- JPEGView version 3.3.1 running on Mac OS X Classic Environment
- Developer: Aaron Giles
- Release: 1991
- Stable release: 3.3.1 / January 1, 1997; 29 years ago
- Operating system: Mac OS
- Type: Image viewer
- License: Postcardware
- Website: www.aarongiles.com/macsoft/index.html

= JPEGView =

Image viewer format

JPEGView is a discontinued image viewer for Classic Mac OS developed by Aaron Giles. Initially released in 1991, it was one of the first JPEG image viewers for Mac OS. The program was also the first example of postcardware, where the software was distributed to the user in exchange for a postcard.
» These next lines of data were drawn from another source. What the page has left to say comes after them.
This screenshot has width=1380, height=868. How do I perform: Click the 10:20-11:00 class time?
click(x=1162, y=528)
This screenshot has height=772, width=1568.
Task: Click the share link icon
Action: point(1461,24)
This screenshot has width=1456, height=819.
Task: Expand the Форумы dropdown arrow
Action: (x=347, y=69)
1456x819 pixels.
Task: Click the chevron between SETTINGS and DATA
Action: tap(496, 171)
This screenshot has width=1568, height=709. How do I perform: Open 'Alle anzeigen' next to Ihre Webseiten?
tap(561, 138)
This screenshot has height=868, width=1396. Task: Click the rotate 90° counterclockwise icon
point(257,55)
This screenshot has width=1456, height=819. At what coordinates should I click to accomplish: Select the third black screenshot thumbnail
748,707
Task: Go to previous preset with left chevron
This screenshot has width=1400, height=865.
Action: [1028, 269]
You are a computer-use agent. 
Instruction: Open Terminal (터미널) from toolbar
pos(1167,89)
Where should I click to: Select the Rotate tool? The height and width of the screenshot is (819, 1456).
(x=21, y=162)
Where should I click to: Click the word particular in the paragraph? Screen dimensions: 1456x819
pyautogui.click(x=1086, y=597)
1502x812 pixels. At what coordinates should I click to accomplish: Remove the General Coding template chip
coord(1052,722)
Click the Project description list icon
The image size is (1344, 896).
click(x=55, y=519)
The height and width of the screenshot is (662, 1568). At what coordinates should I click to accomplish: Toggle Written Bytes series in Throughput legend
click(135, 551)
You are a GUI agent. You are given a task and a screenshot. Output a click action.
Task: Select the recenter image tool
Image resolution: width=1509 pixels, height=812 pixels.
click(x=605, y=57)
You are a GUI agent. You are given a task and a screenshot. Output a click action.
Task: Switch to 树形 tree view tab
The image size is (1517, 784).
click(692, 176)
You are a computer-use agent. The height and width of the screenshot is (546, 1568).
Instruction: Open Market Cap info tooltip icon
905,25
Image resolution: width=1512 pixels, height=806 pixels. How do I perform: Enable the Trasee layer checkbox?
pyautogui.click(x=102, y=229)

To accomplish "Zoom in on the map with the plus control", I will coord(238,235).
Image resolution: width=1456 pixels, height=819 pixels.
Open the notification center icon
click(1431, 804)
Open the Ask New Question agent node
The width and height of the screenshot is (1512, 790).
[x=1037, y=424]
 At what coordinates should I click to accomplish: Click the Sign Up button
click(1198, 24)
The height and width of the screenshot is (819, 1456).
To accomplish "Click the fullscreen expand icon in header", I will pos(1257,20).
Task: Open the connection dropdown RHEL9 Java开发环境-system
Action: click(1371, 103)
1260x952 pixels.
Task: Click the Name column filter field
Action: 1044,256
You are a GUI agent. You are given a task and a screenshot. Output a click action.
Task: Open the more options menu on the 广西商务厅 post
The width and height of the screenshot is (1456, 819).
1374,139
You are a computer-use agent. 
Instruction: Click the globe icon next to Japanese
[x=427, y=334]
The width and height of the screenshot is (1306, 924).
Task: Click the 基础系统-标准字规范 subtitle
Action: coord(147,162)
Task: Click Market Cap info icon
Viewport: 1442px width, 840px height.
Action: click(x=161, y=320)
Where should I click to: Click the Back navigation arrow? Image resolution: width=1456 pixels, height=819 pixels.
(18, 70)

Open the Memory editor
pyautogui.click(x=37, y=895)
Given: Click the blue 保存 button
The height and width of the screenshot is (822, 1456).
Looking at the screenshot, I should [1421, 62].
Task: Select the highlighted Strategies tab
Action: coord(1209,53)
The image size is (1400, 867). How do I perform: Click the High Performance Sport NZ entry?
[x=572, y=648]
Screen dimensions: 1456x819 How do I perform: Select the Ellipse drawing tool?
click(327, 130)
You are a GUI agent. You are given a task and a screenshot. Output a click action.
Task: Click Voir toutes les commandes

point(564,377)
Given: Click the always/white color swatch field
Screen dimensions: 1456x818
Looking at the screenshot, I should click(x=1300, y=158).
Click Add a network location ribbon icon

Within a decade of offering JPEGView, Giles had received over 6,000 postcards. Giles wrote JPEGView while attending Cornell University Medical College; he later went on to work for LucasArts.

The program supported System 7 and newer and requires QuickTime to run. As well as viewing JPEG files, JPEGView could also convert PICT files to either JFIF files or PICT files employing JPEG compression. It also featured a slideshow mode, something that Apple's own PictureViewer lacked. JPEGView often rendered JPEGs on Macintosh computers better than QuickTime alone owing to its superior dithering and color mapping algorithms when viewing 24-bit color images on 8-bit color graphics cards. JPEGView was the default or recommended helper application for a number of web browsers, including Mosaic, Internet Explorer and Netscape Navigator.